Every budget season, I hear concerned citizens tell local officials that their governments should be run like a business, and I agree with them fully.
However, our real estate tax system with its generally flat tax on property, with the exception of large tracts of farms and forests enrolled in land use, ignores the economic laws of supply and demand.
Having just been through a county-wide assessment, I am aware that the system used to come up with values does consider variables of scarcity — such as putting a higher price on mountain land or tracts on the river.
But it's when comes to the actual set tax rate, applying it equally across the board, that's the part that makes the real estate taxes (as compared to income taxes, for example) regressive.
This reflects an oversight in our whole economic system — the failure to account for resource depletion.
Farmland, wetlands, forests, they all have intrinsic value. Just to belabor the obvious, farms produce beef, chicken, wheat, corn, etc. to supply food; forests supply timber for building; and wetlands contribute in a more abstract way to world health and biodiversity.
But real estate taxation in the current system will always value wetlands being filled in and farms being split up into umpteen housing tracts in a subdivision higher than it was as productive land.
That is the rule in the economic system that counts on resource-intensive development, i.e. "growth," as progress.
That's okay as long as there are natural resources to feed that growth. But the last time I checked the cliche about land that goes "they're not making any more" still holds true.
Real estate taxes at present rewards the consumption of open land by encouraging people to look for the tax impact will be the lowest on them.
That is not within a town's limits, as people who build there will be subject to both town and county taxes.
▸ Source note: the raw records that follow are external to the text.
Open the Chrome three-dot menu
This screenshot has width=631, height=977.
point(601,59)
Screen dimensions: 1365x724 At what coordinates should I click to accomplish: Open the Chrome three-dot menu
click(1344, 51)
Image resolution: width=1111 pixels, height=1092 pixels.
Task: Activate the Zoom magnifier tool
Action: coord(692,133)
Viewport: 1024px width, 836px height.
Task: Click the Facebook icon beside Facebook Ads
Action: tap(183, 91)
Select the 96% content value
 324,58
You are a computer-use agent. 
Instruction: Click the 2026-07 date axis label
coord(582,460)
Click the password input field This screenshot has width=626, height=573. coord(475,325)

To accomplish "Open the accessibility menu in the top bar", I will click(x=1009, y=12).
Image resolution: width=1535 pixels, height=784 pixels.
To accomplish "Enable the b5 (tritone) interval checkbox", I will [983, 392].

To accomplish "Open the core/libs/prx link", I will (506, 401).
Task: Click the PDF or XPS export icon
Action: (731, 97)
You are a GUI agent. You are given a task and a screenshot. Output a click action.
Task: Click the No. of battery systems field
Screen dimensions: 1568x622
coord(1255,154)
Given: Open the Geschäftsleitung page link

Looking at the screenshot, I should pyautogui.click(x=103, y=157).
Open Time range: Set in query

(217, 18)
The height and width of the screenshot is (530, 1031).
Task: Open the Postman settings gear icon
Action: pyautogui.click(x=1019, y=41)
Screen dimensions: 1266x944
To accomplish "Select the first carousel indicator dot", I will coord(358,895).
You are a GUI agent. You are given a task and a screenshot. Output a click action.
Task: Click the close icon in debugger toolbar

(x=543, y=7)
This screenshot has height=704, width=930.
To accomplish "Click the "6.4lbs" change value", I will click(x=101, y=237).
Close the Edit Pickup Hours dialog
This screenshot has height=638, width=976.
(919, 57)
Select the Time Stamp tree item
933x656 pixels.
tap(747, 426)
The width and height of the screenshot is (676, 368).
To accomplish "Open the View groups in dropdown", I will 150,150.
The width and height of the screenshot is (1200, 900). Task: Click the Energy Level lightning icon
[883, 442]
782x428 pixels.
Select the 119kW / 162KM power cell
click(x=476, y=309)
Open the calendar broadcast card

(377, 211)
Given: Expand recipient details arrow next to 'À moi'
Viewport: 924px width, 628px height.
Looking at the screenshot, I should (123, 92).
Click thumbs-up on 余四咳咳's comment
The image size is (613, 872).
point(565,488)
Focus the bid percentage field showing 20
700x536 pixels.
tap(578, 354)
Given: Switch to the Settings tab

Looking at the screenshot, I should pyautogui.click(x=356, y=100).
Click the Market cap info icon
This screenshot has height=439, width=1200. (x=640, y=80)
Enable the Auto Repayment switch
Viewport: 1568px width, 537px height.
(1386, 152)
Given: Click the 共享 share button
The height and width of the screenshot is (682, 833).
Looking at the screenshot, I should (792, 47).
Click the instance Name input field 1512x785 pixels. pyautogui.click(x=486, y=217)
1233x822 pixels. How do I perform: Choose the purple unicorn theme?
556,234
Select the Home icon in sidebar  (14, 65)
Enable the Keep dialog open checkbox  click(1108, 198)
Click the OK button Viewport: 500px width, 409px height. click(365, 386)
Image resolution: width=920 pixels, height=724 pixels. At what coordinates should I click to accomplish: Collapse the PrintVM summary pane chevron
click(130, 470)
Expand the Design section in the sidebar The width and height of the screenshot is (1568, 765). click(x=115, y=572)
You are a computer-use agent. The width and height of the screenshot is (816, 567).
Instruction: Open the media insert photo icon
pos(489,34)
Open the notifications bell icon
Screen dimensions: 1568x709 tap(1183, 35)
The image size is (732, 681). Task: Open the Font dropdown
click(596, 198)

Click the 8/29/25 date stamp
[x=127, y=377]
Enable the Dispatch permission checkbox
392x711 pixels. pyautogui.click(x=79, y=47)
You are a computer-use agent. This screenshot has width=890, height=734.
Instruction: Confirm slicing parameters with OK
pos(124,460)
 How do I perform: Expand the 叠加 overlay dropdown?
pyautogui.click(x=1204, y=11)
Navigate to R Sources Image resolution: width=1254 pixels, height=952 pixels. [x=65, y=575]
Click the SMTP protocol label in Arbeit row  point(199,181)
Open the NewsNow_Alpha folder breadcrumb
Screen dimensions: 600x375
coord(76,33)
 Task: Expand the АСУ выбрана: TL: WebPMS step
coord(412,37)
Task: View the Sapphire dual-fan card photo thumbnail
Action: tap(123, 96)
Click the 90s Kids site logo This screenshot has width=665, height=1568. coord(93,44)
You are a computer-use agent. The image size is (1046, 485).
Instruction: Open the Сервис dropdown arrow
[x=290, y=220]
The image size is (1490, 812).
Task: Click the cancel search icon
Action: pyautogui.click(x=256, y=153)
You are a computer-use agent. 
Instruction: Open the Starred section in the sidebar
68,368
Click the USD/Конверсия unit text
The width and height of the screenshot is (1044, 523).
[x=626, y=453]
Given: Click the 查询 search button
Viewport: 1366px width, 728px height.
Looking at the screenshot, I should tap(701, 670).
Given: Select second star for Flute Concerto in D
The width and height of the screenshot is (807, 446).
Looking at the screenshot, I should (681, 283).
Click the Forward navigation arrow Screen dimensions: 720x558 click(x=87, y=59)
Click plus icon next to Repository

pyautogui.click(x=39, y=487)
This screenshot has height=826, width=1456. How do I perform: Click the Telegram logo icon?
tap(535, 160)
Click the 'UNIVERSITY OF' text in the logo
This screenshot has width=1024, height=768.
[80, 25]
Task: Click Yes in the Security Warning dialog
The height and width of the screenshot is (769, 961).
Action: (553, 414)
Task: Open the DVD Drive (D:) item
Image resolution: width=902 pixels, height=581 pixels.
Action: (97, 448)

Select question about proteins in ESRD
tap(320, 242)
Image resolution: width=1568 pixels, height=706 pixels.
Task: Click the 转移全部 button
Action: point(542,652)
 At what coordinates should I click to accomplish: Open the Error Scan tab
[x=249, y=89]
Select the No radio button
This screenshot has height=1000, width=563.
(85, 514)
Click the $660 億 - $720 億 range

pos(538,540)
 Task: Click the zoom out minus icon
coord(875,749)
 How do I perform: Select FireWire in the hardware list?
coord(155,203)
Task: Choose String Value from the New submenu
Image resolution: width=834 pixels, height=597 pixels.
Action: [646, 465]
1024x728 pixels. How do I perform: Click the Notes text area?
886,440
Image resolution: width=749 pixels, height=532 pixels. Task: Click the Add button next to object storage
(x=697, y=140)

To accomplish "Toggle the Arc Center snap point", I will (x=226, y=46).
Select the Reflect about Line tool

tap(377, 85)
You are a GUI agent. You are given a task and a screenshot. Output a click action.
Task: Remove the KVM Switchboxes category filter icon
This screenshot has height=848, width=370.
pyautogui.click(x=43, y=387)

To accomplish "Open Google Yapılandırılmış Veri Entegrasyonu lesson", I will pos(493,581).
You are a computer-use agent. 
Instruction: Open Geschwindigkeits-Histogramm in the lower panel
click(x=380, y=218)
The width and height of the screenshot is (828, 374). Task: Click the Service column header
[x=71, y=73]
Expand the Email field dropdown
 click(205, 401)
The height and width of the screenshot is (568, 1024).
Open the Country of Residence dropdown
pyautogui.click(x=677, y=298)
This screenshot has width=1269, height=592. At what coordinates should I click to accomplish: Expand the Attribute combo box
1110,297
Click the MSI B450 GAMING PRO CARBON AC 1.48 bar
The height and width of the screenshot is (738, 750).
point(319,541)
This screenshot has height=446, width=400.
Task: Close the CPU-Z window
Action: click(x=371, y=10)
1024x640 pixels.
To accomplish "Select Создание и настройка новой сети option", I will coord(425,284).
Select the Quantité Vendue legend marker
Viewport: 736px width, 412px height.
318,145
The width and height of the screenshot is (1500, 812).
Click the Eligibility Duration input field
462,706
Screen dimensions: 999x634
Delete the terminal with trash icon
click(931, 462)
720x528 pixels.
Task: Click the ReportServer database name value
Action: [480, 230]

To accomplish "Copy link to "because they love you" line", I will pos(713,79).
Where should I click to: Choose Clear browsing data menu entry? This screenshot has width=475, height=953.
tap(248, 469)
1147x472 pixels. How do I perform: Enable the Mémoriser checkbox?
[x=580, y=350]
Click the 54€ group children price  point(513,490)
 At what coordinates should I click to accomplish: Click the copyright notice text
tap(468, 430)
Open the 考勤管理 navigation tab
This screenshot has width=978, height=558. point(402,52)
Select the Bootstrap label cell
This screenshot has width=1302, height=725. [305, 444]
(Virginia differs from many states in the application of real estate taxes from towns, counties and cities. In states like Indiana, Illinois and Ohio, schools, fire departments, libraries, townships and more all have independent taxing authority in addition to the localities. The way Virginia allows cities to collect taxes without also the county being able to get a share is also an exception to the rule.)
The "double taxation" for people who live in municipalities is exactly backwards, allowable because the assessments do not take into account the intangible values of open space.
The vast majority of people should be encouraged to live in the world's urban centers, not driven out, I say.
To fix it, government officials, academics and economists would have to add to the equation the true value of open land and the negative impact of its loss.
The result, I expect, would be the inverse of today's flat real estate taxes.
People in town would see a low tax rate, as would owners of huge tracts of preserved open land, perhaps comparable to the way property is assessed today — at less than 1 percent.
Single-family dwellings out in the boonies would pay considerably more for the privilege of changing productive land out in the county to unproductive land.
The more scarce land is, the more the owners should have to pay taxes on it, applying the rules of economics to the taxing paradigm. Therefore, taxes would be the highest for land at a mountain's summit and at the river's edge.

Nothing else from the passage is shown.